## TEXTAUSZUG
※

5. Nur wenige Tage brachte ich bei meinem Oheim zu; aber die göttlichen Worte, die ich da gelesen und gehört, und die gute Gesellschaft, in der ich mich befand, wirkten mit einer solchen Kraft in meinem Herzen, daß ich die Wahrheit, die ich schon in meiner Kindheit erkannt hatte, mehr und mehr wieder erfaßte, die Wahrheit nämlich, wie alles so nichtig und wie eitel die Welt sei und wie alles in kurzer Zeit ein Ende nehme. Zugleich ergriff Schrecken meine Seele bei dem Gedanken, daß ich auf dem Wege zur Hölle gewesen wäre, wenn mich der Tod überrascht hätte. Ich sah jetzt ein, daß der Ordensstand der beste und sicherste für mich sei; wenn auch mein Wille noch nicht ganz dazu geneigt war, so kam ich auf solche Weise doch allmählich zu dem Entschlusse, mir selbst Gewalt anzutun, um diesen Stand zu ergreifen und Nonne zu werden.

※

## AUSGEWÄHLTE ZEILEN
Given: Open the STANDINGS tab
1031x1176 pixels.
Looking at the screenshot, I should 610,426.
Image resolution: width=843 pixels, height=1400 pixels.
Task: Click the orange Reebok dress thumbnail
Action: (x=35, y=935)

※

## ZU BEARBEITENDE AUFGABE
Welchen Stand hält die erzählende Person im Textauszug nun für den besten und sichersten für sich? Bitte stützen Sie sich allein auf den Textauszug und nicht auf die Zeilen.

## LÖSUNG DER AUFGABE
Den Ordensstand.